Possible mechanism for lead inhibition of vascular endothelial cell proliferation: a lower response to basic fibroblast growth factor through inhibition of heparan sulfate synthesis

被引:28
作者
Fujiwara, Y [1 ]
Kaji, T [1 ]
机构
[1] Hokuriku Univ, Fac Pharmaceut Sci, Dept Environm Hlth, Kanazawa, Ishikawa 9201181, Japan
关键词
endothelial cell; fibroblast growth factor; heparan sulfate; glycosaminoglycan; proteoglycan; lead;
D O I
10.1016/S0300-483X(99)00025-6
中图分类号
R9 [药学];
学科分类号
1007 ;
摘要
Although lead inhibits the proliferation of vascular endothelial cells, the mechanism, has been incompletely understood. A lower response to basic fibroblast growth factor (bFGF) of growing bovine aortic endothelial cells after exposure to lead was investigated using a cell culture system in the present study. It was shown that lead significantly decreased the incorporation of [H-3]thymidine into the acid-insoluble fraction of the cells but the inhibition disappeared in the presence of bFGF neutralizing antibody. Pretreatment with lead resulted in a reduction of the stimulation by exogenous bFGF on the [H-3]thymidine incorporation. Lead decreased endogenous bFGF bound to cell surface heparan sulfate proteoglycans in a concentration-dependent manner but not the high affinity FGF receptor without a change of the accumulation within the cells. In spite of such a change in the endogenous bFGF distribution, the total amount of the growth factor synthesized was not significantly changed by lead. Although the binding of [I-125]bFGF to heparan sulfate proteoglycans can be directly inhibited by lead, the inhibition was not so marked.
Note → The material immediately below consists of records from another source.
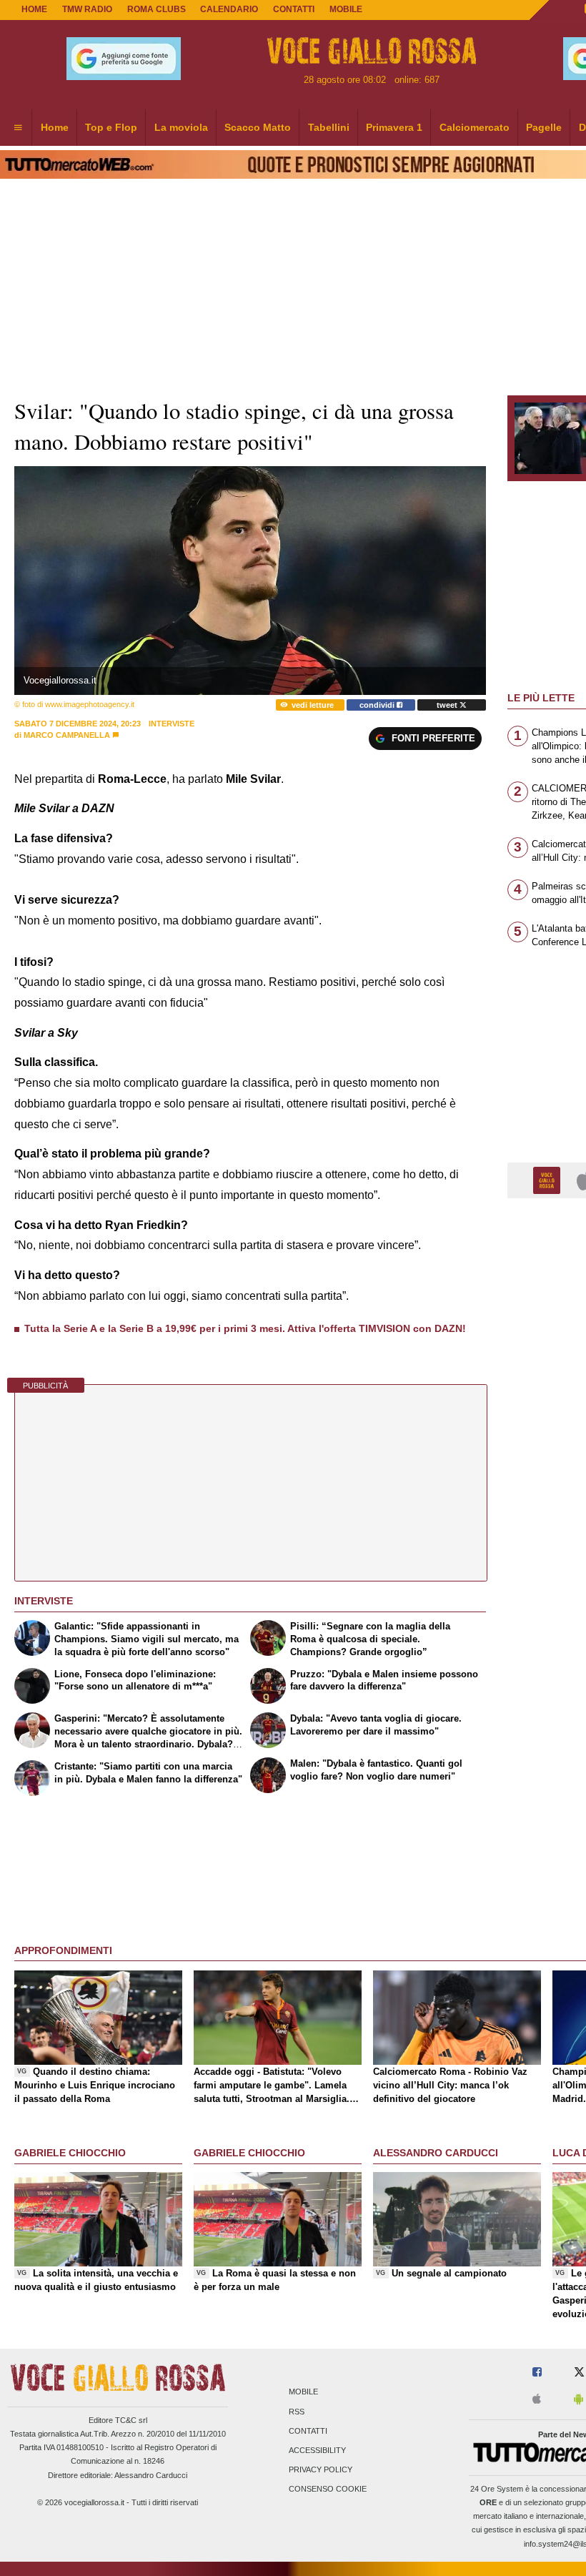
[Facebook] (537, 2373)
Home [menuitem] (55, 127)
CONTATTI (293, 9)
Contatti (308, 2431)
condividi (378, 705)
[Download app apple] (536, 2400)
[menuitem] (18, 128)
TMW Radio (87, 9)
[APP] (549, 1179)
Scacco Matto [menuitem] (257, 127)
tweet (448, 705)
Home (34, 9)
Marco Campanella (67, 735)
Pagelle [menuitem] (544, 127)
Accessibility (317, 2450)
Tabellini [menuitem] (328, 127)
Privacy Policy (320, 2470)
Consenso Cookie (328, 2489)
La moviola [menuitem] (181, 127)
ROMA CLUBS (156, 9)
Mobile (303, 2392)
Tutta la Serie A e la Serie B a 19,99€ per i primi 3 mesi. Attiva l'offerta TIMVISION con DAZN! (245, 1328)
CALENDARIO (229, 9)
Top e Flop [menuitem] (111, 127)
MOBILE (345, 9)
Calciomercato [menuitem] (475, 127)
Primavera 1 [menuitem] (394, 127)
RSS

On the other hand, lead markedly suppressed the incorporation of [S-35]sulfate into heparan sulfate accumulated in the cell layer and the conditioned medium, suggesting that the metal inhibited the synthesis of the glycosaminoglycan in growing endothelial cells. Inhibition of the [H-3]thymidine incorporation by lead was significantly restored by heparin. Since the binding of bFGF to its receptor is strongly promoted by heparan sulfate, the present data suggest that lead inhibits vascular endothelial cell proliferation by induction of a lower response to endogenous bFGF through a suppression of heparan sulfate synthesis. (C) 1999 Elsevier Science Ireland Ltd. All rights reserved.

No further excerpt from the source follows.